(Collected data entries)
____________________
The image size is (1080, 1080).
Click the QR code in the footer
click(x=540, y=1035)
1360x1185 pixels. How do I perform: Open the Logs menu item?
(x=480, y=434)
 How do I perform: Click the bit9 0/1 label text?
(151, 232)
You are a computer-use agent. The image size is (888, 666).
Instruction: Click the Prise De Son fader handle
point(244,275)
____________________
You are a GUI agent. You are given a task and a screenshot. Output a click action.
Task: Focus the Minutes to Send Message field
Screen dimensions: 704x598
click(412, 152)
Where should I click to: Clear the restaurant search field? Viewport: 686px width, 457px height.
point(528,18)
____________________
What you are asked to do -> Whenever the word "agent" occurs in a line above, copy that line.

Exercise answer ->
You are a computer-use agent. The image size is (888, 666).
You are a GUI agent. You are given a task and a screenshot. Output a click action.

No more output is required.